- Задания
1. Выпишите все имена людей, которые упоминаются в тексте о вечере на балконе.
2. Изложите текст о вечере на балконе в двух предложениях.
3. Напишите продолжение текста о вечере на балконе, начиная после его последней фразы.

- Изучаемый текст
____________________

Пошли на балкон докуривать. Старик пронес на кухню немытую посуду. «Папа, зачем ты это делаешь?.. Ты же знаешь, что я все уберу!..» — «А кто же сделает?» — проворчал он.

«Вечно должен мне испортить настроение», — вырвалось у нее с тоской.

Луна светила. Голубой туман окутывал землю. Все было как прежде… как прежде, когда мы с этого балкона спускались в «Кружок московских студентов», возбужденные предстоящим философским диспутом. И что-то из прошлого проснулось в душе.

Витя сказал, уходя: «Вы меня оздоровили».

Мы чувствовали: он пробудил в нас прошлое. Сложность жизни пронеслась. Я любила Катю. В лунном свете ее лицо казалось миловидным. Сочетание луны и папиросы было красиво.

Все ее идеалы разрушены просто жизнью и еще революцией — и все в ней неустойчиво, сомнительно, неопределенно настолько, насколько раньше было прочно. Я пережила это в отрочестве. Затем — силы, избыток энергии, проявления которой стеснены даже в мелочах кошмарной жизнью в одной комнате со стариком, — требуют выхода. Она мечтает о любви, о красоте, о жизни.

Тогда как я, столкнувшись в ресторане с самыми отвратительными проявлениями низменных основ, — равнодушна к жизни — любви.

Говорили о многом. О том, что жизнь не исчерпывается существованием «советслужащих», а от комнатной интеллигенции мы отстали.

О том, что отцы наши жили по трафарету, а нам приходится самим все создавать и оценивать.

О многом.

…Вернувшись домой, чтоб дать выход энергии, я продекламировала Фета. И записала среднюю часть мелькнувшего ритма — «Старый мир», — который в «первой версии» меня не удовлетворял.

Заснула в лунном свете.

____________________

- Записи набора данных
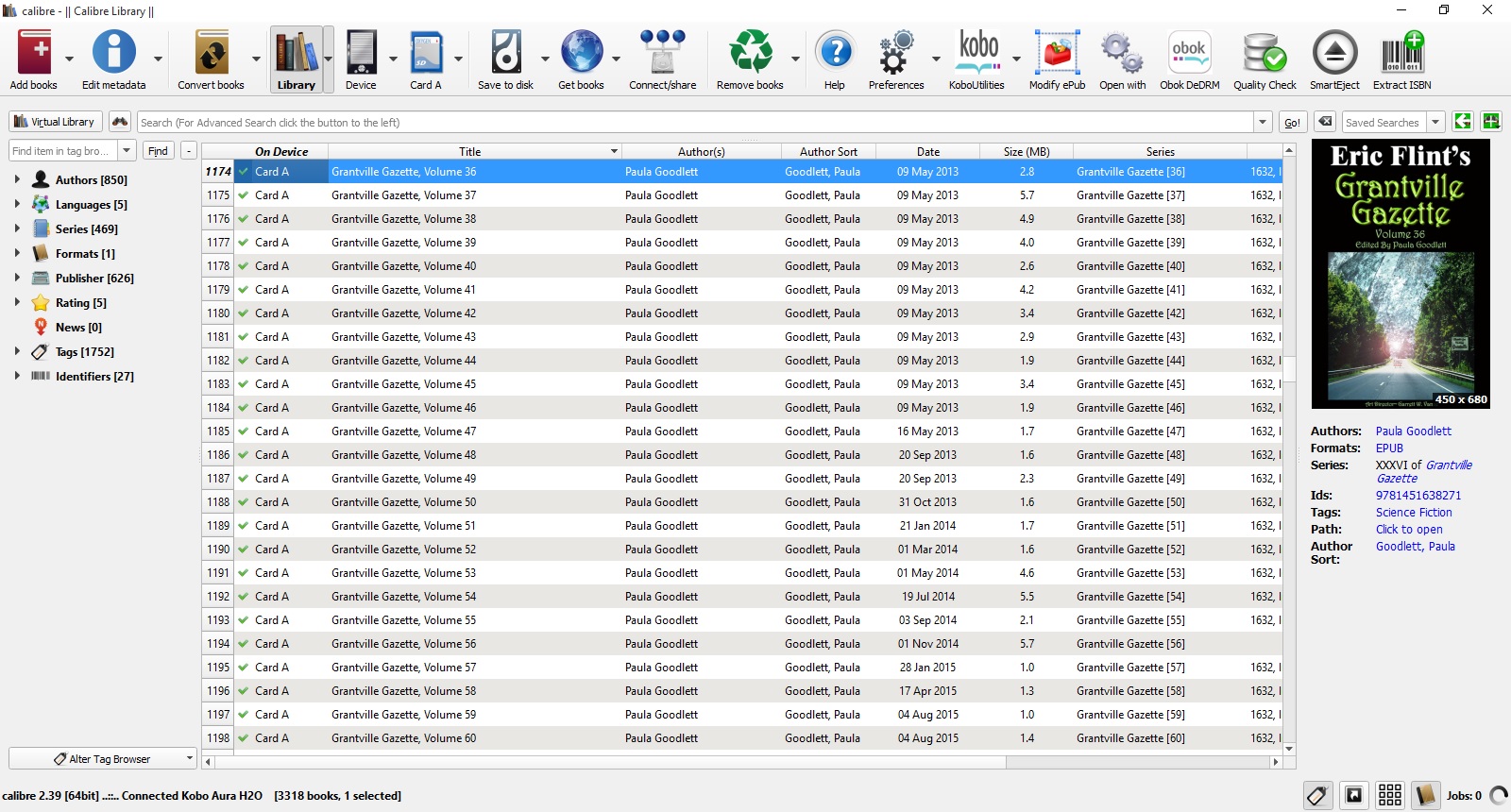The width and height of the screenshot is (1511, 812).
Task: Open the Saved Searches dropdown
Action: [1435, 122]
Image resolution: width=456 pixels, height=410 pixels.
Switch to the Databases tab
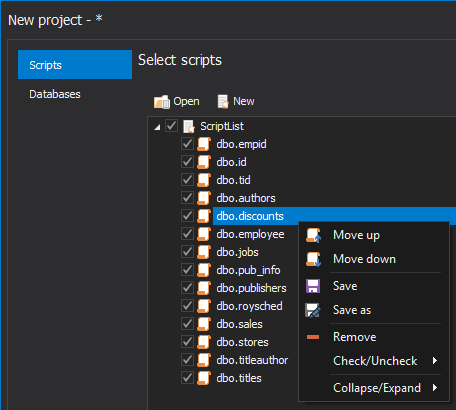click(55, 94)
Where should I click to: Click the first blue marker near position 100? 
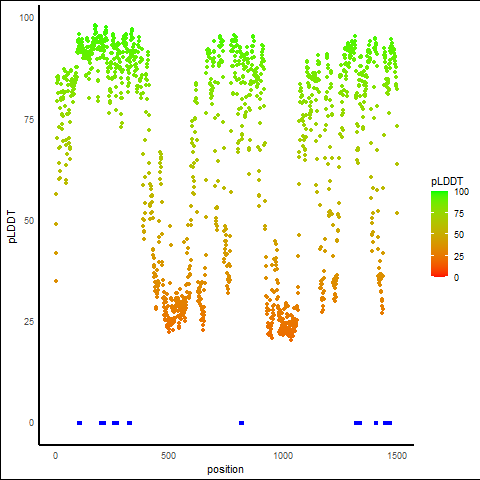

____________________

- Ответы
1. Витя, Катя, Фет.

2. Рассказчица с собеседниками вышла на балкон докуривать, и в лунном свете в душе проснулось что-то из прошлого. Говорили о многом, в том числе о том, что жизнь не исчерпывается существованием «советслужащих» и что им приходится самим все создавать и оценивать, а вернувшись домой, рассказчица продекламировала Фета, записала среднюю часть ритма «Старый мир» и заснула в лунном свете.

3.
Дмитрий Лукичев (1878-1938), крестьянин-домовладелец в селе Вашки. Исполнял разные общественные должности: волостного выборного и волостного судьи, был помощником председателя и секретарем «пожарной вольной Дружины», председателем и казначеем в обществе потребителей многолавки, счетоводом в сельском кредитном товариществе; корреспондентом-наблюдателем Российского Гидрологического института.

7 января.

25 декабря (ст.ст.). Рождество Христово.

Продналог взыскан полностью со всего населения. С неплательщиков взыскан в двойном размере, и у некоторых лиц взяты коровы по постановлению ревтребунала за неуплату в срок продналога, не исключая и бедняков.

Невесело встречают праздник, в особенности бедняки, у которых не осталось хлеба после уплаты продналога.

Высшее счастье на земле — спокойное состояние духа.

Век живи и век учись.

Ищи прилежно истины.

Во всех делах и поступках спрашивайся у своей совести.

8 января. Существующие цены. Рожь 1 пуд. 300,000 рубл.

Самоусовершенствование ― Самоограничение.

Научись довольствоваться тем, что у тебя есть, и будь спокоен.

Вера Бунина (Муромцева, 1881-1961), жена И.А. Бунина, переводчица, мемуаристка.

7 января.

Никогда не бывает так тоскливо, как в наши русские праздники или в дни рождения и именины близких

Софья Дрыжакова (1872-1943), жена уездного врача и мать четырех сыновей.

7 января.

Побыла в церкви — вкусно пообедали — за вечерним чаем у Ник<итиных> ели фруктовый торт и разговаривали о «голоде». — В моем сердце не нашлось ни жалости, ни стыда… Я не отдала бы тот запас муки, что есть у меня, спрятанный под замком… Что отделило меня от той, что пять лет назад без колебаний отдала свои золотые украшения на первый призыв о помощи? И ни разу не пожалела… да, да, я помню, как отняли у меня все до коробки спичек, на что я, больная, могла бы достать себе молока… и я голодала, и никто не помог. — Жаль, жаль людей, но создавших этот голод и теперь все равно крадущих — нет, нет!!!

Дмитрий Скрынченко (1874-1947), богослов, журналист, историк, педагог.

8 января.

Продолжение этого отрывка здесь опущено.